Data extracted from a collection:
——

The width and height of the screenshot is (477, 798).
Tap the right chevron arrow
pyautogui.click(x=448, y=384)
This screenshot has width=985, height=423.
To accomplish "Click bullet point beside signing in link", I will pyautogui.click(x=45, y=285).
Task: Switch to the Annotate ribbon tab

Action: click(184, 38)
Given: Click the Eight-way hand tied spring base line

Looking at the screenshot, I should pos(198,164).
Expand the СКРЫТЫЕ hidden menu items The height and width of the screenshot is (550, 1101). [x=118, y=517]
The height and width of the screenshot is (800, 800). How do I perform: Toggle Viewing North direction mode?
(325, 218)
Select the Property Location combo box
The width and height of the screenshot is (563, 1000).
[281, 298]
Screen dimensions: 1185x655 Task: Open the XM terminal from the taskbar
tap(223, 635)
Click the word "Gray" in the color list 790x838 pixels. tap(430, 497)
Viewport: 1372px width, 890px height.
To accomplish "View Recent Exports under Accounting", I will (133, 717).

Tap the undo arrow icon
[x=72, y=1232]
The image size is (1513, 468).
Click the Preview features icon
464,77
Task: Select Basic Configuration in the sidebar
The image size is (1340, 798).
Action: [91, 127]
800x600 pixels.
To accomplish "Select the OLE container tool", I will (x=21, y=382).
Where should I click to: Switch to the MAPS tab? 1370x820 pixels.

——

EXERCISE DESCRIPTION:
Working down from the line that contains "Task: Select Basic", retype each line exactly through the last line of the data, and give nothing else.

RESULT FOR THIS EXERCISE:
Task: Select Basic Configuration in the sidebar
The image size is (1340, 798).
Action: [91, 127]
800x600 pixels.
To accomplish "Select the OLE container tool", I will (x=21, y=382).
Where should I click to: Switch to the MAPS tab? 1370x820 pixels.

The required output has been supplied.